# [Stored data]

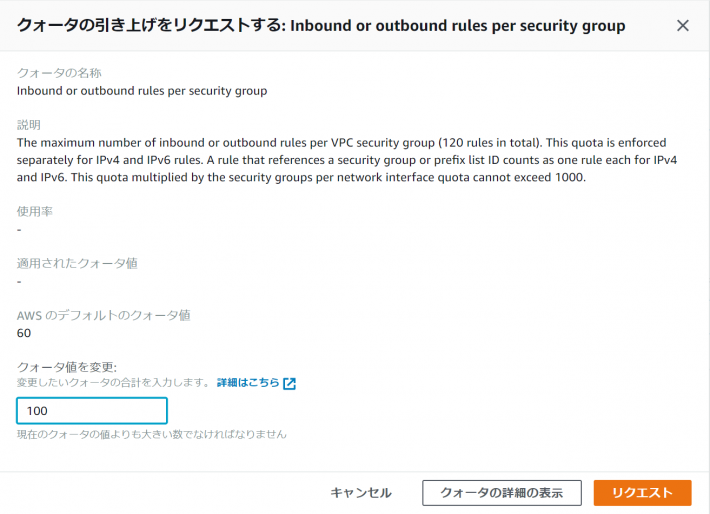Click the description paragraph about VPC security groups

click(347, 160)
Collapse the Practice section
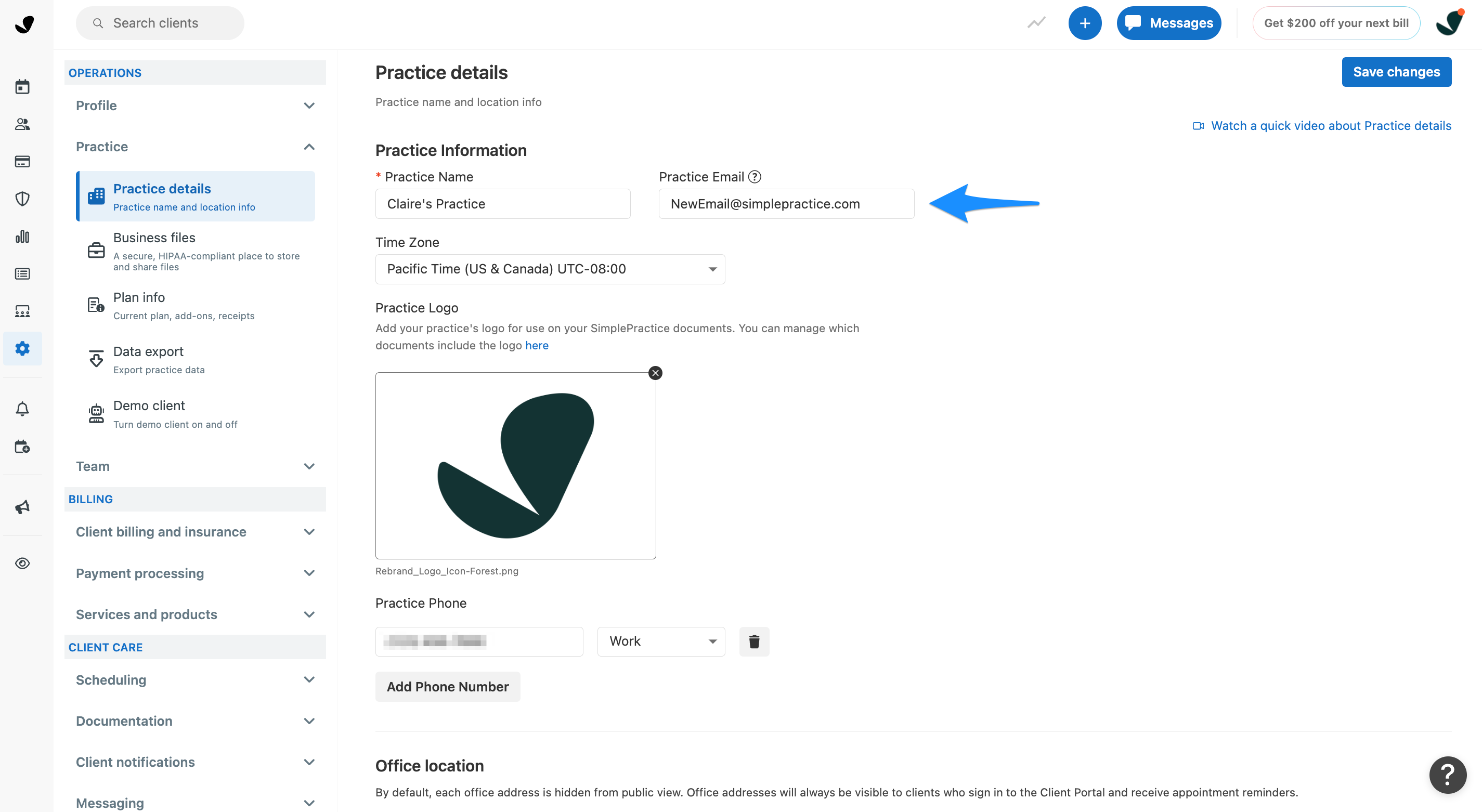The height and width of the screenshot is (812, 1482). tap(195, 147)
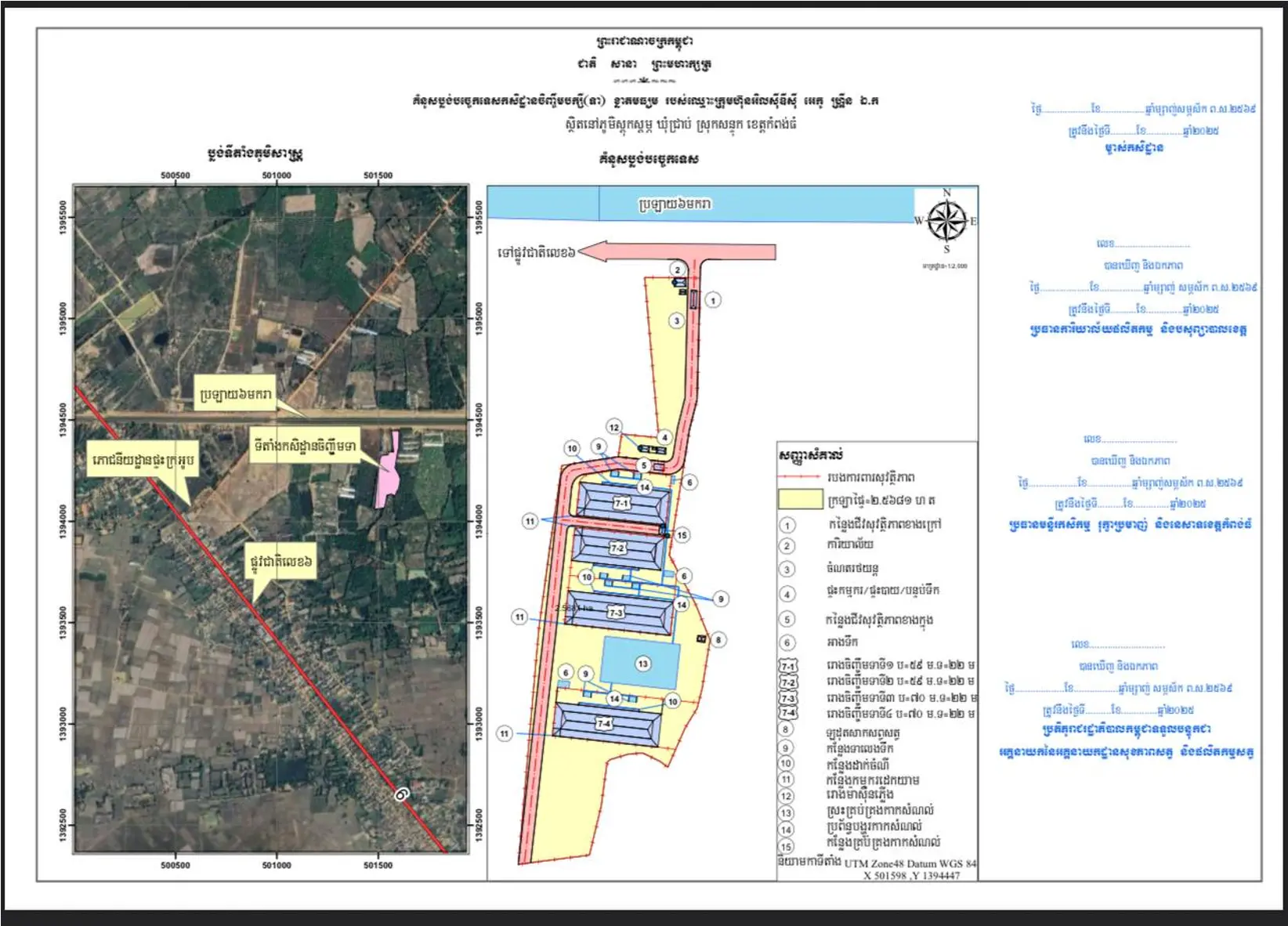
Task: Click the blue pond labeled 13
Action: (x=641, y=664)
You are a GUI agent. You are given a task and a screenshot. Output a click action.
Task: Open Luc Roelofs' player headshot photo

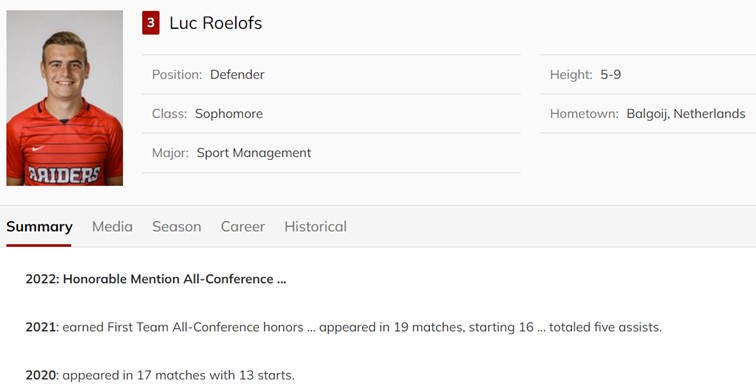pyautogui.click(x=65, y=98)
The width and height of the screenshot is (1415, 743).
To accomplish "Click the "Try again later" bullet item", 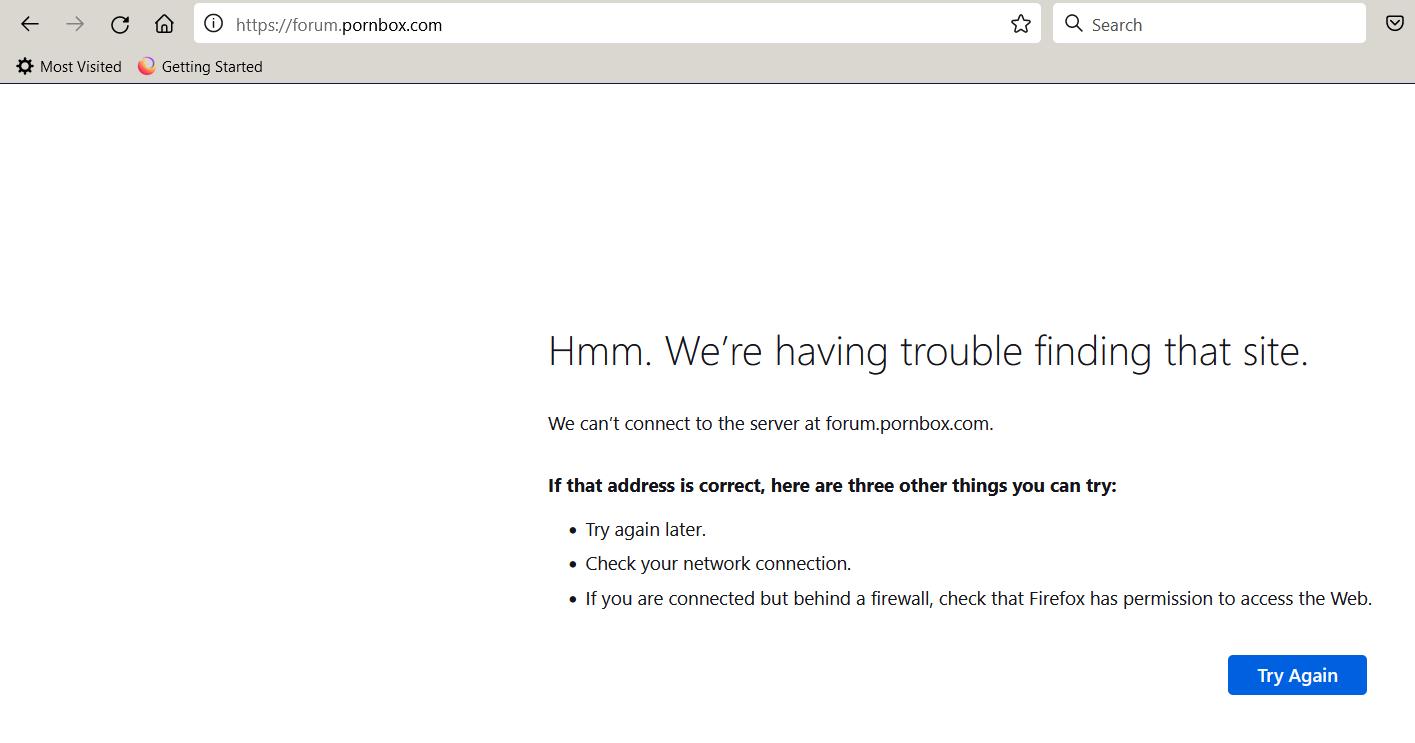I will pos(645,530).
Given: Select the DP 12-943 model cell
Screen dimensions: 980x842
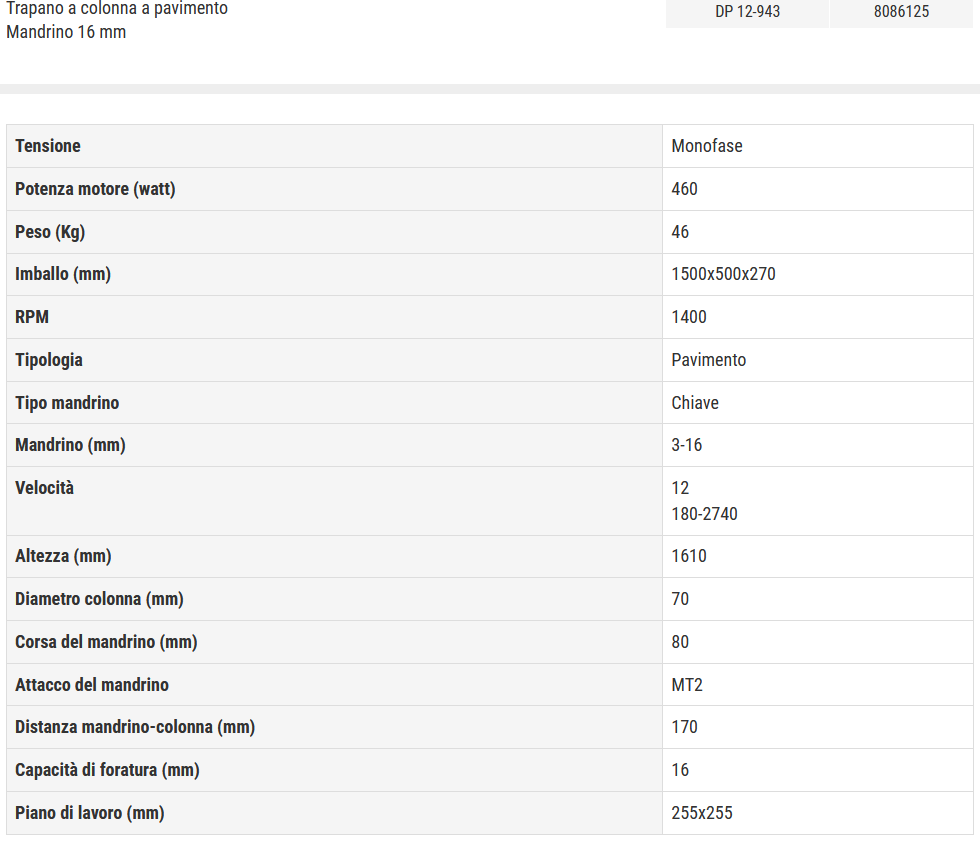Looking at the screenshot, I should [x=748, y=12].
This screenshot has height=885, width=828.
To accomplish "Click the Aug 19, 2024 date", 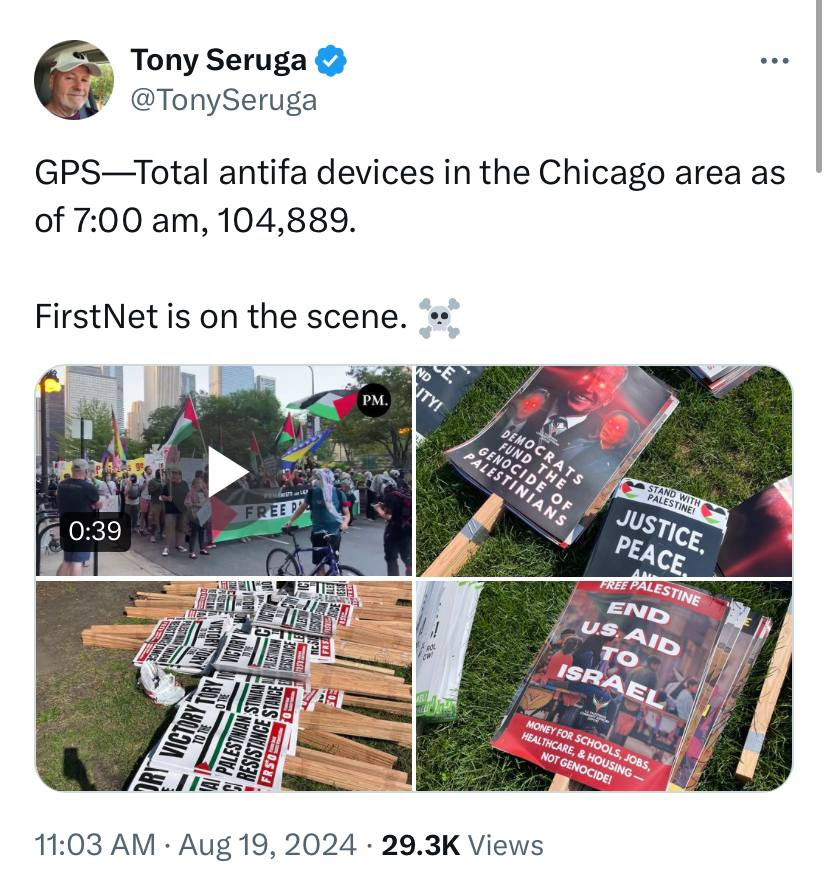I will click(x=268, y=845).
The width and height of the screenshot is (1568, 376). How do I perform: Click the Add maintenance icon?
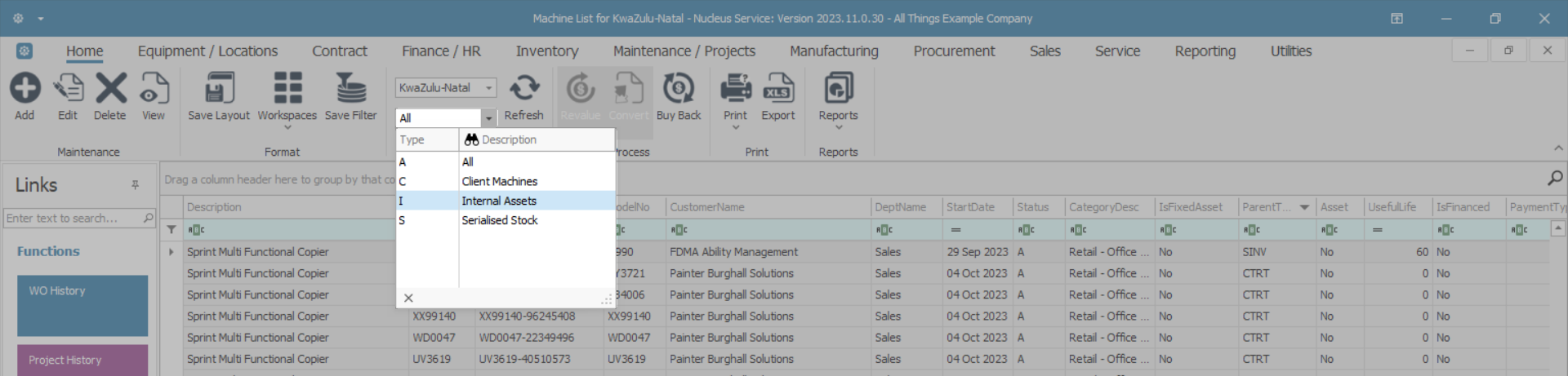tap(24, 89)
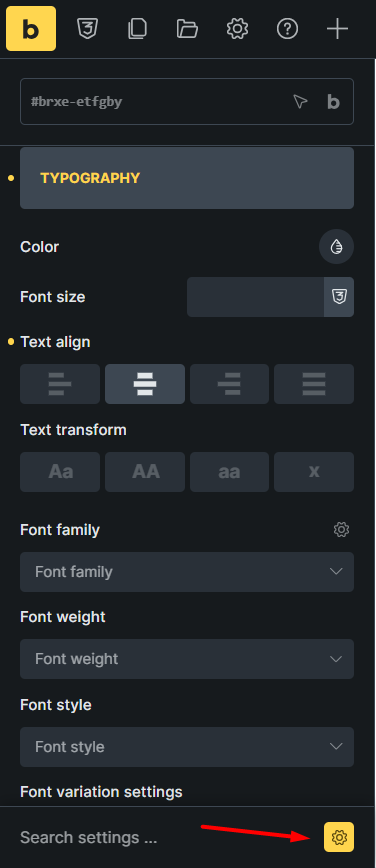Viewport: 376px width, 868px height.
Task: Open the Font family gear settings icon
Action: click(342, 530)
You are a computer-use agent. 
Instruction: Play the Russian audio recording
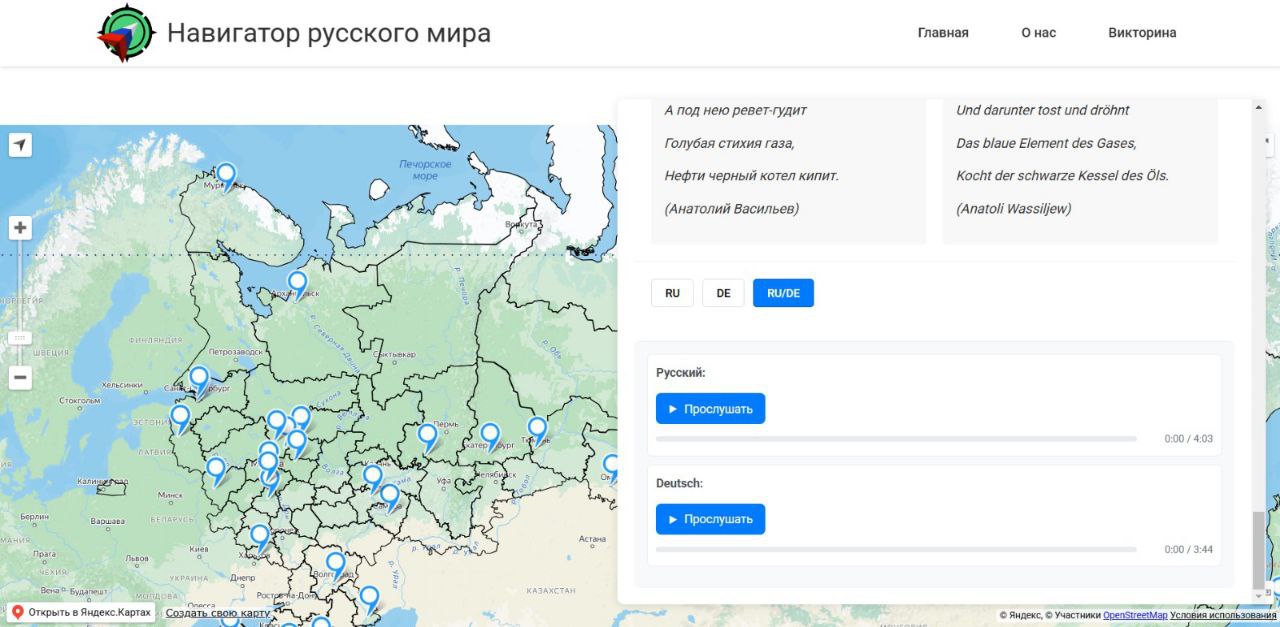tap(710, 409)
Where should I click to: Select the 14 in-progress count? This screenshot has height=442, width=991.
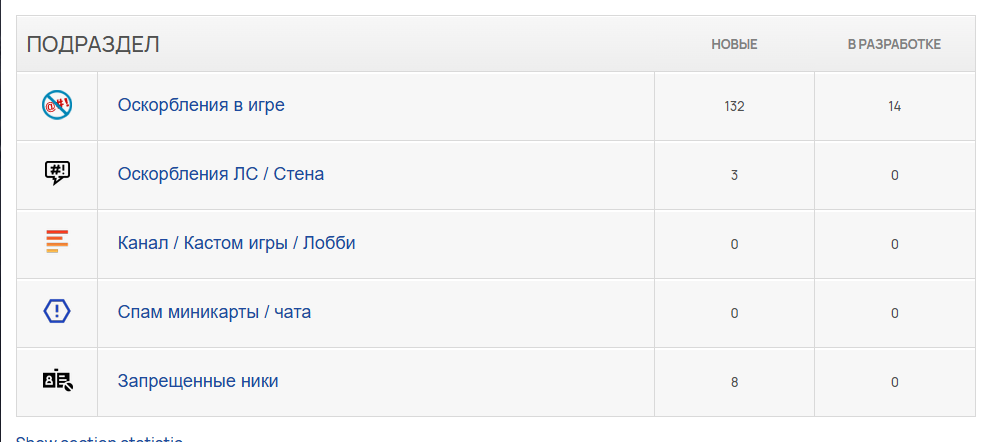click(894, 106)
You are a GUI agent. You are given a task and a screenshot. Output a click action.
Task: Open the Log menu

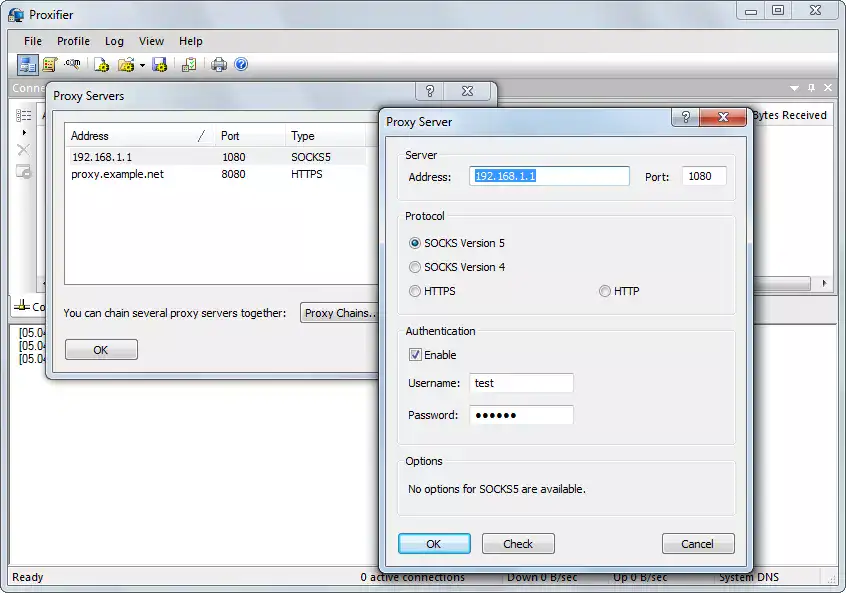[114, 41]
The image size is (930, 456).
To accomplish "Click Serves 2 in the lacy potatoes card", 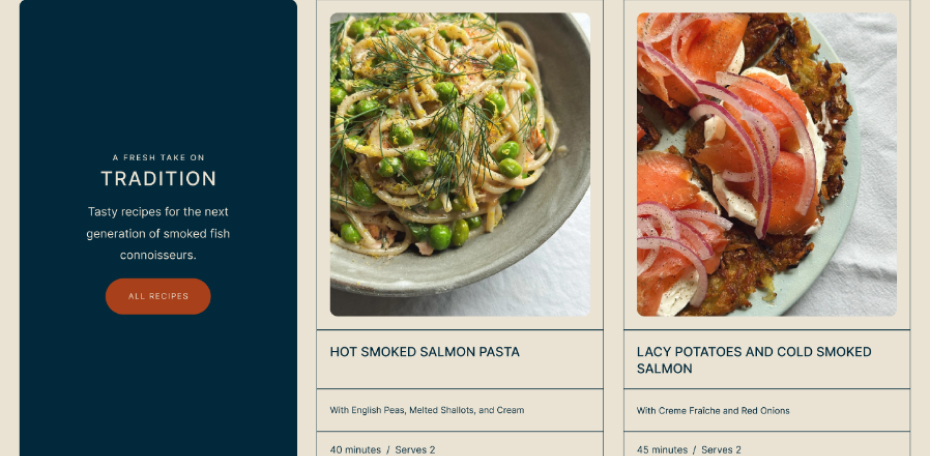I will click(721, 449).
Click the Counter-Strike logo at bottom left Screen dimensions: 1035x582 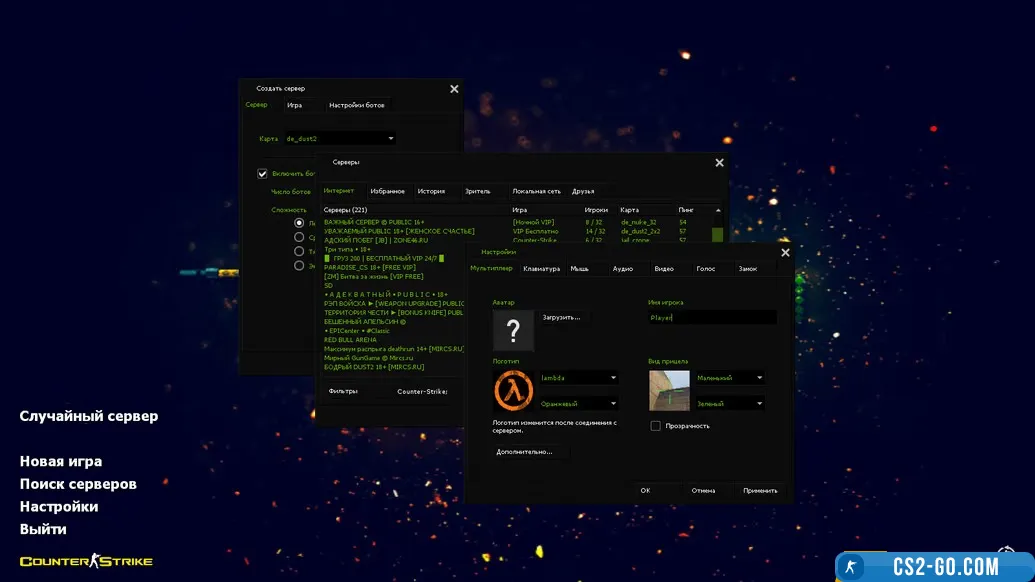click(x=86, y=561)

# [Action item]
The line holding "Collapse the Practice section" starts the copy and the line holding "The width and height of the screenshot is (1415, 743)." ends it. Repeat those two lines above and all between them exactly, leaving out pictures.

# [Result of this exercise]
Collapse the Practice section
The height and width of the screenshot is (812, 1482). tap(195, 147)
Task: Click the blue pond labeled 13
Action: (x=641, y=664)
You are a GUI agent. You are given a task and a screenshot. Output a click action.
Task: Open Luc Roelofs' player headshot photo

pyautogui.click(x=65, y=98)
The width and height of the screenshot is (1415, 743).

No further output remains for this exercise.